The commanders of each side had complete freedom to select one of their two alternative strategies, but the choice of neither commander alone could determine the outcome of the battle that would be fought. If we view Kenney as the maximizing player, we see that he could assure himself of an outcome not less than the minimum in each row. Consider the minimum values of each row given in Figure 1.1: Kenney's best choice was to select the strategy associated with the maximum of the row minima (i.e., the value 2, which is circled), or the maximin—search north—guaranteeing him at least two days of bombing. Similarly, the Japanese commander, whose interest was diametrically opposed to Kenney's, would note that the worst that could happen to him is the maximum in any column. To minimize his exposure to bombing, his best choice was to select the strategy associated with the minimum of the column maxima (i.e., the value 2, which is circled), or minimax—sail north—guaranteeing him no more than two days of bombing.

The least amount that a player can receive from the choice of a strategy is the security level of that strategy. For the maximizing player, his security levels are the minima of his rows, and for the minimizing player they are the maxima of his columns. For the players to maximize their respective security levels, the maximizing player (in this example, Kenney) should choose a strategy that assures him of at least two days of bombing, and the minimizing player (the Japanese) a strategy that insures him against more than two days of bombing.

Note that there is no arbitrariness introduced in assuming that Kenney is the maximizing player and the Japanese the minimizing player. If we defined the entries in the payoff matrix to be the number of days required for detection of the convey before commencement of bombing, then the roles of the two players would simply be reversed but the strategic problem would remain the same.

The above strategy choices are predicated on the conservative assumption that a player will seek to foreclose the selection of his least desirable outcomes rather than try for his best outcome (three days of bombing in the case of Kenney), should there be a conflict between the two goals.

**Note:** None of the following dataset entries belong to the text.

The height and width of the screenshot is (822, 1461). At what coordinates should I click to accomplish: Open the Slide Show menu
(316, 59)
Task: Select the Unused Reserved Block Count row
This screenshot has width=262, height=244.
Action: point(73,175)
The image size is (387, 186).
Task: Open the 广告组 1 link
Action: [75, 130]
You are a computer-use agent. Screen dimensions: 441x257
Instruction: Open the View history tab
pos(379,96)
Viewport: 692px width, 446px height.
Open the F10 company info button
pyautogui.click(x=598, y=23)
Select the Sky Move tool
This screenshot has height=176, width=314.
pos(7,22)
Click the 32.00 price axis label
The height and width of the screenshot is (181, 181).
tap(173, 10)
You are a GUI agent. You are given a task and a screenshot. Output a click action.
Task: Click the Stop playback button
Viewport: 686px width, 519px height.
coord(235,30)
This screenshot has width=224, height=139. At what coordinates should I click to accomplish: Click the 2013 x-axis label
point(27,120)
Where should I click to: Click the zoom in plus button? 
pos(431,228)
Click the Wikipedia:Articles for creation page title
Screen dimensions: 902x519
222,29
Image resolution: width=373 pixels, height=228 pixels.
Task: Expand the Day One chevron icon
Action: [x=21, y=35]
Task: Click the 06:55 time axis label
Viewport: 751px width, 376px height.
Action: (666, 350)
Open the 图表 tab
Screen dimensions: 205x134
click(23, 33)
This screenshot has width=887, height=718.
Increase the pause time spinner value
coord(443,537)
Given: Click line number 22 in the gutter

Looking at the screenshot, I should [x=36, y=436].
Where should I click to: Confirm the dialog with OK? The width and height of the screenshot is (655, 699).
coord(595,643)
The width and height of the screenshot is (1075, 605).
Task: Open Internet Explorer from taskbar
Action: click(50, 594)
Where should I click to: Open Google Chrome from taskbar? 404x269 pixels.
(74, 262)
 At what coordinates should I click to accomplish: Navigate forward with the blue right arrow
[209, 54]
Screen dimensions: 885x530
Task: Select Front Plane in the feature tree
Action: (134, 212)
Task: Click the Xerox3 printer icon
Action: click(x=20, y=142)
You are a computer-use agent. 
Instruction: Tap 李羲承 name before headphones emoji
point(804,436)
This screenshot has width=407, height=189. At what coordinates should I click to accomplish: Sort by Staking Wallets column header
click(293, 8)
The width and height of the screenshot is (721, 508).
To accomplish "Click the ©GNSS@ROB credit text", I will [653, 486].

A player's choice of such a strategy will be reinforced if he anticipates that his opponent will apply the same assumption to his own choice of a strategy. For example, the pessimistic expectation of Kenney that the Japanese would sail north, where visibility was expected to be bad, gives him added impetus to search north (ensuring two days of bombing). On the other hand, the pessimistic expectation of the Japanese that Kenney would search north, where their chances of evasion were greatest, offers no incentive for them to sail north (whether they sail north or south, they can expect two days of bombing). If their expectation should turn out to be incorrect, however, they would suffer a penalty for sailing south (namely, three days of bombing), which is sufficient to dictate their choice of the northern route. Thus, the outcome of the game is, in a sense, determined, and we refer to it as a strictly determined game.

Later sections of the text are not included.